Рабочее задание 1:
Во сколько лет Сергей попал в детский дом, согласно тексту о Центре взросления?
Рабочее задание 2:
Согласуются ли с текстом о Центре взросления следующие утверждения: (a) Никита с первого раза принес свои сандалии; (b) в Центр взросления за день приходит около десятка детей; (c) кухонным полотенцем уже помыли пол? На каждое ответьте «да» или «нет» и приведите точную цитату из текста, которая это решает.
Рабочее задание 3:
Как изложить текст о Центре взросления в двух предложениях?

Текст для чтения:

···

Мальчик приносит сандалии.
— Это Вероникины. Куда ты их взял? Где твои сандалики, Никит? — спрашивает Лилия. Никита бросается на поиски снова: на сей раз приносит тапочки из разных пар. На третий раз они идут искать обувь вместе с Лилей. Находят.
Никита весело болтает ногами в железном ведре. Тут возникает другая проблема — чем вытирать?
— Лиль, вот этим можно? — Наташа, одна из подопечных «Теремка», показывает кухонное полотенце.
— Только не ноги вытирать, — реагирует Лиля.
— А мы им уже пол помыли, — чуть тише уточняет Наташа.
— Это полотенце вообще-то! — Лиля возмущена. — Вон же тряпка половая висит!
Я спрашиваю Лилию, сколько детей, родителей и других подопечных приходят в Центр взросления в день.
— Десяток детей и примерно столько же взрослых.
— А какого возраста?
— Есть даже четырехмесячный малыш, — начинает Лиля.
— Мне пять, — встревает Никита.
— Никита у нас пишущий, читающий, считающий, в садик ходит — умнейший ребенок! А взрослым в основном 20–27. Есть 30-летний подопечный, он иногда приходит в гости — чай попить, узнать, как дела.
— В детском доме они ходили справить нужду по расписанию, – туалет открывали утром на полчаса и вечером на час. Когда у тебя в жизни регламентировано все, не остается пространства для собственных решений. Поэтому они безынициативные, не уверенные в себе, не умеют нести ответственность. Это не из-за сиротства, а из-за нашей системы воспитания сирот.
Лиля снова куда-то убегает, и я завожу разговор с сидящим рядом Сергеем, загорелым широкоплечим парнем с татуировками на предплечьях. Ему 26 лет, в девять он попал в приют, а в 12 — в детский дом. Сергей рассказывает о Стасе:
— Он мой воспитатель и крестный моего ребенка. Это был сильный человек — таких, наверное, уже не встретишь. Без Стаса атмосфера не та. Но смотрю, дети приходят.
— Вот как раз Серега у нас не был года полтора, — мимоходом бросает Лиля.

···

Предоставленный материал:
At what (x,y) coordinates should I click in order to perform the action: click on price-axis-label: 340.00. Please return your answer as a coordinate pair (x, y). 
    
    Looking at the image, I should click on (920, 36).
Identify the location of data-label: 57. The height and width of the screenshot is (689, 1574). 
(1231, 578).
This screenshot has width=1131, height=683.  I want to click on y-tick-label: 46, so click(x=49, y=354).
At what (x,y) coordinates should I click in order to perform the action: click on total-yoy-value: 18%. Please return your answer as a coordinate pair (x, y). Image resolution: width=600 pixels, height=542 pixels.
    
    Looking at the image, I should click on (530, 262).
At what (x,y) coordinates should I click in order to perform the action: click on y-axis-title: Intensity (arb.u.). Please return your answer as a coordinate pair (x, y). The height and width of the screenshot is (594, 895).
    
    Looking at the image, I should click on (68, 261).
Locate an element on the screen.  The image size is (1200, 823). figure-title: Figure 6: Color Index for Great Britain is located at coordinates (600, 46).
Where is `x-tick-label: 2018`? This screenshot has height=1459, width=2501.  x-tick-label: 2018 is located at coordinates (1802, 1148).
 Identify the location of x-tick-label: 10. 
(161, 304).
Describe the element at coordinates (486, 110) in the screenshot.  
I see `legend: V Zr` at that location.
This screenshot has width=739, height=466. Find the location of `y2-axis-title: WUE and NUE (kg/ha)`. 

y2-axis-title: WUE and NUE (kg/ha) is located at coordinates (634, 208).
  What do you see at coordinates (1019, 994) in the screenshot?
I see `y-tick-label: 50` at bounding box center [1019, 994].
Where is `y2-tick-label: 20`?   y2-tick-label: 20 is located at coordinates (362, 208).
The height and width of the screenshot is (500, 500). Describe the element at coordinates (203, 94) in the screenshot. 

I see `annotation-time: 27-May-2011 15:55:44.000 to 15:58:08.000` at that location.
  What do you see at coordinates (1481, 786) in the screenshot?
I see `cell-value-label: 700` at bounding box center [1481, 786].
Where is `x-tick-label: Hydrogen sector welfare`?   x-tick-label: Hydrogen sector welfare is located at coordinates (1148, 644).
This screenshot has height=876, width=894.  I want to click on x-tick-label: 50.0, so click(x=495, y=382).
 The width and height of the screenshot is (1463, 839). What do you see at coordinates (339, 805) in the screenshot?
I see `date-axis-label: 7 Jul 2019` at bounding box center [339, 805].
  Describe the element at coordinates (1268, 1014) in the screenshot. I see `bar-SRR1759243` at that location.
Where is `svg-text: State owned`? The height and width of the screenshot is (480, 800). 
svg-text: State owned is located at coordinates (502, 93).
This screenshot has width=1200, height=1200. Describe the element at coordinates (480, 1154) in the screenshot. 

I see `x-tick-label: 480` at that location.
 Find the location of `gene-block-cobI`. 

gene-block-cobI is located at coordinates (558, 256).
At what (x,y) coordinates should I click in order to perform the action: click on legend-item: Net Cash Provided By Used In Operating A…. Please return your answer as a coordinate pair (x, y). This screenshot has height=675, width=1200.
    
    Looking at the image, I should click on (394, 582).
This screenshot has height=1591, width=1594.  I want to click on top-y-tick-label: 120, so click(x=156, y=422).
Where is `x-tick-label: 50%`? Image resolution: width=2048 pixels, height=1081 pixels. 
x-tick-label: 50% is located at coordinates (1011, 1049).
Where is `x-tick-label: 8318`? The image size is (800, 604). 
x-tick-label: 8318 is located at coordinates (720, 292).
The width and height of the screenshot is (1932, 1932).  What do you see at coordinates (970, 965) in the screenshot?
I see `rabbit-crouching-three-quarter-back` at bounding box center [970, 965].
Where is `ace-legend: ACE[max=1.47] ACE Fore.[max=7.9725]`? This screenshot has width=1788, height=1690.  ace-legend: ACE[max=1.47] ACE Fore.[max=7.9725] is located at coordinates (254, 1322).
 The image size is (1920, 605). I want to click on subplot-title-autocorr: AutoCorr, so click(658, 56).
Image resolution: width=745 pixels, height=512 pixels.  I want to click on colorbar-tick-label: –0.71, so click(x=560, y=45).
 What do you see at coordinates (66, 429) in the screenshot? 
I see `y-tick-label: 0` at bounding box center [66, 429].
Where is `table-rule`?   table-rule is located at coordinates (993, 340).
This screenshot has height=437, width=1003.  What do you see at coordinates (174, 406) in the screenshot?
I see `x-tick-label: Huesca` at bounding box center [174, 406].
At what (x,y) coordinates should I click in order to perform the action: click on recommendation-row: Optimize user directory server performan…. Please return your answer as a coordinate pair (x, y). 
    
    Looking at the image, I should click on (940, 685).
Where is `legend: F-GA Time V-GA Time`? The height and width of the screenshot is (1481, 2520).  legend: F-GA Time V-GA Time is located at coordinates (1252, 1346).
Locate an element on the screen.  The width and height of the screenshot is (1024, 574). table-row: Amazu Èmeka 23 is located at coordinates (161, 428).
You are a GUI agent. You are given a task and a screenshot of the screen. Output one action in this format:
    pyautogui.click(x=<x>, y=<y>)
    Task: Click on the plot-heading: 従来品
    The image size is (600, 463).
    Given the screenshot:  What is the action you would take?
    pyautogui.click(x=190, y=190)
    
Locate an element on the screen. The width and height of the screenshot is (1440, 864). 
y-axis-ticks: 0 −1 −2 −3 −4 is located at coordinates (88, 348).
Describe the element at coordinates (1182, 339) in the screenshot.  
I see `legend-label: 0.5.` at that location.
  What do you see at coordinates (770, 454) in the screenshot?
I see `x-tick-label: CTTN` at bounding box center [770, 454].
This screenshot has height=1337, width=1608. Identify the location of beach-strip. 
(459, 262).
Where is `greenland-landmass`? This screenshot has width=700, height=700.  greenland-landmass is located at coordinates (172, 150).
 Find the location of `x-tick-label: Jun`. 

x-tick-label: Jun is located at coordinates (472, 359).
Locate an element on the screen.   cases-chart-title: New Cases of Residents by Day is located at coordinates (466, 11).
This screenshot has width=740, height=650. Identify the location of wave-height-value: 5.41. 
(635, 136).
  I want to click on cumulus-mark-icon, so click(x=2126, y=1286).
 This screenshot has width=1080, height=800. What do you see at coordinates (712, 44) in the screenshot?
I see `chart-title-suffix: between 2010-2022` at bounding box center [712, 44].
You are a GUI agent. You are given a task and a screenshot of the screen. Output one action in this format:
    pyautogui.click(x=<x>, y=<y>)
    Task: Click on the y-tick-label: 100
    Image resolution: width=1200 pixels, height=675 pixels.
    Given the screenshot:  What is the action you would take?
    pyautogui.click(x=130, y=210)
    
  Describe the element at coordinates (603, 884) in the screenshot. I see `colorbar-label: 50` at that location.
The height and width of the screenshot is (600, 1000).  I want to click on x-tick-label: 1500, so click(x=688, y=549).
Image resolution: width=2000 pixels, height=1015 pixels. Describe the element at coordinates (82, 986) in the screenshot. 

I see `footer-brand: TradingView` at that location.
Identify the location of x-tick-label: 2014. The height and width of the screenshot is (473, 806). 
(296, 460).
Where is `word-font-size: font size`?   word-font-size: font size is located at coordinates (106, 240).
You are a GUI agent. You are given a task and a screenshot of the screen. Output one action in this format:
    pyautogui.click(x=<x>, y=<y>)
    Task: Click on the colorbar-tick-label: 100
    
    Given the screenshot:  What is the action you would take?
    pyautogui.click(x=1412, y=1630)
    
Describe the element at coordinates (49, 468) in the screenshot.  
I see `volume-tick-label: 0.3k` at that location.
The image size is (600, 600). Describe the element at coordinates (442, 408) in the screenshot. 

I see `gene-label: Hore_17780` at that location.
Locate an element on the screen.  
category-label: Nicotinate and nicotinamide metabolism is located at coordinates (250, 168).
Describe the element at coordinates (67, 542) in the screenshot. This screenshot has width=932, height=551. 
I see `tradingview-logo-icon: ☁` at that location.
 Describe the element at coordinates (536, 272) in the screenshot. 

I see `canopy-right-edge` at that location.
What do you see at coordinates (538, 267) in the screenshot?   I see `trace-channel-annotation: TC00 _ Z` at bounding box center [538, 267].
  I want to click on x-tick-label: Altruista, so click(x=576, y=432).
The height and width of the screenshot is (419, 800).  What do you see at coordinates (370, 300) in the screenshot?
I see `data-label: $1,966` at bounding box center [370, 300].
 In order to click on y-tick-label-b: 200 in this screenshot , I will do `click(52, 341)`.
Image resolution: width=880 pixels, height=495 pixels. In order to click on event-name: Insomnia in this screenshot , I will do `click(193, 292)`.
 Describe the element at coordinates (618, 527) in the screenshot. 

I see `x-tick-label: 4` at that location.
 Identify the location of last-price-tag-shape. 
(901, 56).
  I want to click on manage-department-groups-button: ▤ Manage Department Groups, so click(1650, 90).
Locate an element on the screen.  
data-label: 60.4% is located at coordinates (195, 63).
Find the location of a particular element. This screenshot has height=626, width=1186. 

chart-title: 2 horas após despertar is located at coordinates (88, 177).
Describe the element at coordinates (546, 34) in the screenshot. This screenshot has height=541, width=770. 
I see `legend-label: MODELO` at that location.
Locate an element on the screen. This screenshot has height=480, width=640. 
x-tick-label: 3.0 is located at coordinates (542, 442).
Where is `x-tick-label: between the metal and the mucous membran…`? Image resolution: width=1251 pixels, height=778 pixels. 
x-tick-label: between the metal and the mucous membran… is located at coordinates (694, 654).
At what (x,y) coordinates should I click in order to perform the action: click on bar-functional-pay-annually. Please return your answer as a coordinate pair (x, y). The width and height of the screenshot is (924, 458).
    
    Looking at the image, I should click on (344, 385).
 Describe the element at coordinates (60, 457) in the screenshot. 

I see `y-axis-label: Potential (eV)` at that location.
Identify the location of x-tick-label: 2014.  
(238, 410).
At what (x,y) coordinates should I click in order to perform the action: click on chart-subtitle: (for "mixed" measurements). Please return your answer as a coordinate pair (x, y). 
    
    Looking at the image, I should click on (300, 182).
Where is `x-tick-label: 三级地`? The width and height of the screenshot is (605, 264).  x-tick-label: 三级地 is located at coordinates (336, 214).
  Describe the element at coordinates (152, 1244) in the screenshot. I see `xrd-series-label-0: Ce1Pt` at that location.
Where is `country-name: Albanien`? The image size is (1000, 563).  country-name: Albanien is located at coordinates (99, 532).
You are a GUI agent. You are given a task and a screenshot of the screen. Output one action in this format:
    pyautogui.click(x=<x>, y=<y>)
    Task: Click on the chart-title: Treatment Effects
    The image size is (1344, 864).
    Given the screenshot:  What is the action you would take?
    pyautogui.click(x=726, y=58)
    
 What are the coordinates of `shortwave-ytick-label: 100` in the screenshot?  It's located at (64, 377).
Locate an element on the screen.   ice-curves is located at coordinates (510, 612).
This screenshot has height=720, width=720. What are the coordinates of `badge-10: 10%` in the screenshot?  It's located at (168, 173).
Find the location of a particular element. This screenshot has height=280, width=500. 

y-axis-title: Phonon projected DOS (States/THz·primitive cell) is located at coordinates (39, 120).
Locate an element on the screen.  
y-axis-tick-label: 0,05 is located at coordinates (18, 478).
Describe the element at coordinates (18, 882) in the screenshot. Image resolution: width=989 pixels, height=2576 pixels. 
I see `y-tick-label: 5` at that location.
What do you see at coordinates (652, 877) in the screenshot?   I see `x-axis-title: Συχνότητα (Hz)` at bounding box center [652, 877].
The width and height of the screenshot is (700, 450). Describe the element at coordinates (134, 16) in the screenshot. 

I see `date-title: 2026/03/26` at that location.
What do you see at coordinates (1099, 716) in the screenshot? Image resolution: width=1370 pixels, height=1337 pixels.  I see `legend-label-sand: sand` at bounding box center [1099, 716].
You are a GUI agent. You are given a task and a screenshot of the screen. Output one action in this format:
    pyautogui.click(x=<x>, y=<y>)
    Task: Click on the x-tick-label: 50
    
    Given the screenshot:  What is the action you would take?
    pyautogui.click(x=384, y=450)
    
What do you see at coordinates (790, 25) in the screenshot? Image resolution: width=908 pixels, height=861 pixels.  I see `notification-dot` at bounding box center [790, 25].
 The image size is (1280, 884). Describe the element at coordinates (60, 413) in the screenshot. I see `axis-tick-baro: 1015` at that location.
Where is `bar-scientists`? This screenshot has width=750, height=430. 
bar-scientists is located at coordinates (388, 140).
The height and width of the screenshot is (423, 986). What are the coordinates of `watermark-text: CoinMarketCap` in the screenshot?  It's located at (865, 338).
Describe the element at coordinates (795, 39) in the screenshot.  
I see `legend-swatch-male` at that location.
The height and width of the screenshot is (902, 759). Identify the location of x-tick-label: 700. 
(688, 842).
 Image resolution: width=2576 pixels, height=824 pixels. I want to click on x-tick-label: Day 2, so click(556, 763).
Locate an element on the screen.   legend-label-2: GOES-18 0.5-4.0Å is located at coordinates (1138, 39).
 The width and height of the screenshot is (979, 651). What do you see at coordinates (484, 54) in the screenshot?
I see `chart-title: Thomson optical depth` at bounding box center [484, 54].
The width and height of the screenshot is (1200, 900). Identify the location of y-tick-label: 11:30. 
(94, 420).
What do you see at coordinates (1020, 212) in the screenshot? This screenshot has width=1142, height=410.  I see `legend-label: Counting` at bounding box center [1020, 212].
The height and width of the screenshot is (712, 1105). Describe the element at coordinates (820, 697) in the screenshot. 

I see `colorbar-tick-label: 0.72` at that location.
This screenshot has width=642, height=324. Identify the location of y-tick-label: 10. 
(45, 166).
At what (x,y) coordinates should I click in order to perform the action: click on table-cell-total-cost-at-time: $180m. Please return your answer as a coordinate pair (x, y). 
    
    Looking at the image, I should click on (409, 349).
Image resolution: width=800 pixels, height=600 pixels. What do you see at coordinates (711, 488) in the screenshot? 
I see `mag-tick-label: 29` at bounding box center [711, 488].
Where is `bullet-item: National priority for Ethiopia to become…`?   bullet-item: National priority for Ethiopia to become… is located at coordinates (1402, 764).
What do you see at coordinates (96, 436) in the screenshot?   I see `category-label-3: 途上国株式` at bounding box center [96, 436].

···

Поле для ответа 1:
В 12 лет.

Поле для ответа 2:
(a) Нет: «Это Вероникины. Куда ты их взял? Где твои сандалики, Никит?»
(b) Да: «Десяток детей и примерно столько же взрослых.»
(c) Да: «А мы им уже пол помыли»

Поле для ответа 3:
Лилия вместе с пятилетним Никитой ищет его обувь и рассказывает, что в Центр взросления за день приходят около десятка детей и примерно столько же взрослых, которым в основном 20–27 лет. В тексте говорится, что безынициативность воспитанников детских домов вызвана не сиротством, а системой воспитания сирот, где все регламентировано, а 26-летний Сергей вспоминает Стаса, своего воспитателя и крестного своего ребенка.